Categories
geek programming windows

find and delete duplicate files with just Powershell

... analog computer!

Consider this. You have the same files with different file names spread out over a bunch of folders. If you are on a recent Windows machine, Powershell is all you need to get out of that mess and delete the duplicates.
This also means you get to do this from the command line which makes it extra l33t.

Cool. Let’s get started.

ls *.* -recurse | get-filehash | group -property hash | where { $_.count -gt 1 } 
| % { $_.group | select -skip 1 } | del

Bam!
You’re done.

Alright. Here’s what going on in detail:

ls *.* -recurse             # get all files in the current folder and all subfolders
get-filehash                # calculate the file hash for all files
group -property hash        # group them by the hash value
where { $_.count -gt 1 }    # select those groups with more than 1 item
% {                         # for all groups
    $_.group |              # output the group content, which are the files
    select -skip 1          # select all but the first file 
   }                        # (we don't want to delete all of them right?)
del                         # delete the file

If you want to experiment with this I’d recommend you to change the last del command with something safer, like echo which just prints out the file or by adding the -WhatIf parameter so simulate a delete.

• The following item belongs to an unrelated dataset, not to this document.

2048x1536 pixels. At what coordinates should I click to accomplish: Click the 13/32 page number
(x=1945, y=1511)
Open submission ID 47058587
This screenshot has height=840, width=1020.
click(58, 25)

Oh yeah, **DISCLAIMER**. Don’t just randomly copy past Powershell code and execute it on your machine if you don’t know what you are doing. Certainly if it’s deleting files like the example above. You might end up deleting more than you bargained for.  :)

Photo by James Vaughan, cc-licensed.

36 replies on “find and delete duplicate files with just Powershell”

Nice! A clever trick to skip hashing files that won’t have a duplicate anyway. This will be easier than hashing only part of the file, as you mentioned before, and will speed things up considerably, I bet.

this is my way that just checks for files with equal size that are more than one.
It also can handle file names that contain ‘square bracket’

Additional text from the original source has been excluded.